Les deux scrutins régionaux du mois d’octobre faisaient figure de test national de popularité pour Angela Merkel et son équipe à Berlin.

Depuis des semaines, le débat sur la succession de Merkel au sein du parti CDU n’est plus tabou, tant elle apparaît usée par le pouvoir 13 mois après sa victoire étriquée aux législatives.

En réalité, sa popularité n’a cessé de refluer depuis sa décision d’ouvrir les frontières du pays à plus d’un million de demandeurs d’asile en 2015 et 2016, à mesure que celle de l’extrême droite anti-migrants de l’Alternative pour l’Allemagne (AfD) progressait.

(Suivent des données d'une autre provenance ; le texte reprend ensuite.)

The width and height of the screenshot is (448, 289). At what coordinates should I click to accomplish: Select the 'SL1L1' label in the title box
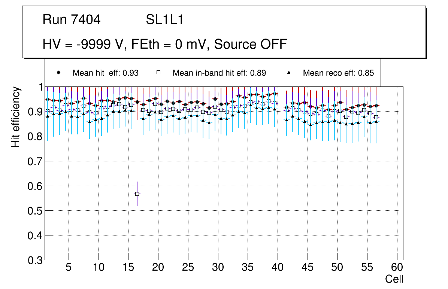point(165,20)
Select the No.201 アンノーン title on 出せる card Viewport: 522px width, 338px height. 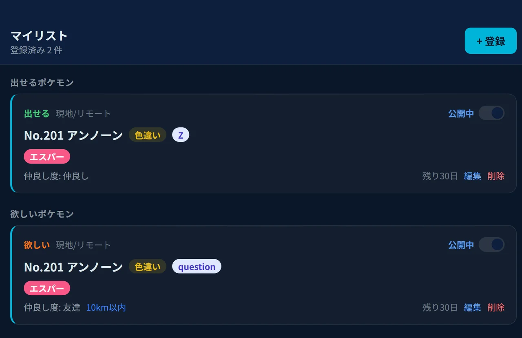[x=73, y=135]
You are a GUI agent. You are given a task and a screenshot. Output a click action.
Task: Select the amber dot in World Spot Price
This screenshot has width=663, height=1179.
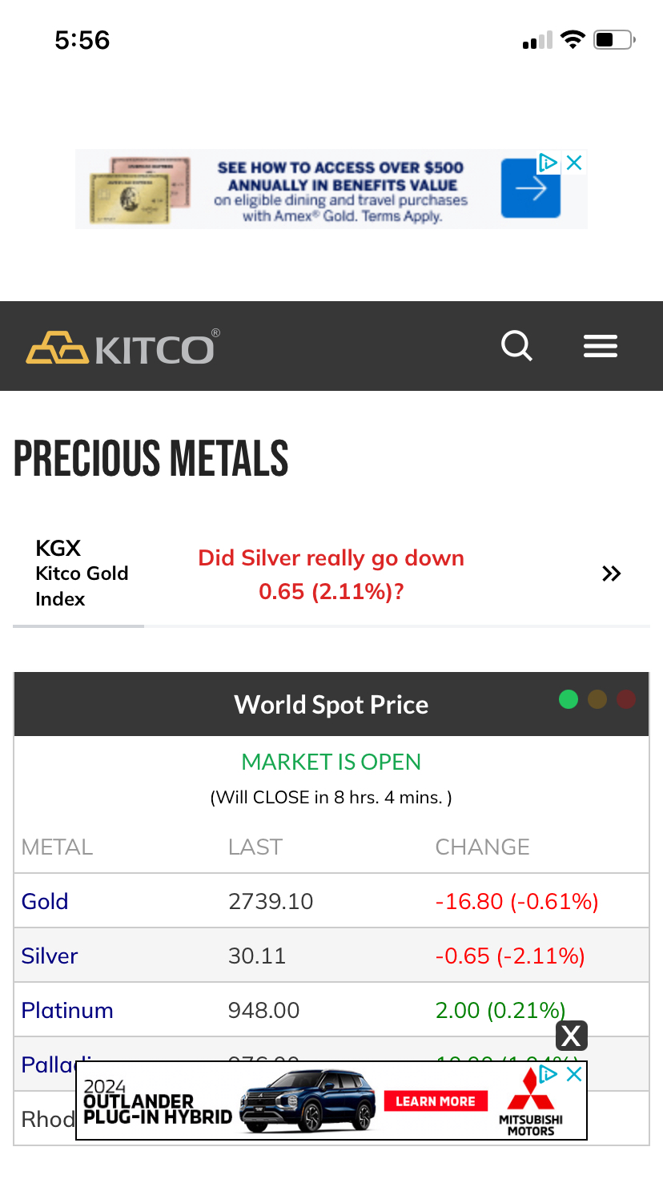(597, 699)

Ce mouvement s’est félicité lundi du début de retrait d’Angela Merkel. « Nous y sommes pour beaucoup », a trompété le co-président du parti Alexander Gauland. Le président d’un autre parti d’opposition, les Libéraux, Christian Lindner, a lui ironisé en jugeant que « Mme Merkel abandonne le mauvais mandat » en renonçant à la présidence du parti et non à la chancellerie.

– SPD en crise –

Plusieurs cadres du parti conservateur réclament depuis des mois un coup de barre à droite et demandent à Angela Merkel de préparer sa succession. Celle-ci avait refusé jusqu’ici de publiquement débattre de son avenir.

L’autre grande source de difficultés pour la chancelière est son allié social-démocrate.

La présidente du SPD Andrea Nahles a agité dimanche soir la menace d’un départ du gouvernement faute de garanties rapides sur un meilleur fonctionnement du gouvernement, miné depuis des mois par des querelle internes, notamment sur la politique migratoire.

« L’état dans lequel se trouve le gouvernement est inacceptable », a-t-elle lancé.

Les militants sociaux-démocrates sont de plus en plus nombreux à réclamer une cure d’opposition, par crainte de voir leur parti disparaître. Leur parti s’est effondré en Hesse d’une dizaine de points lui aussi à 19,8%.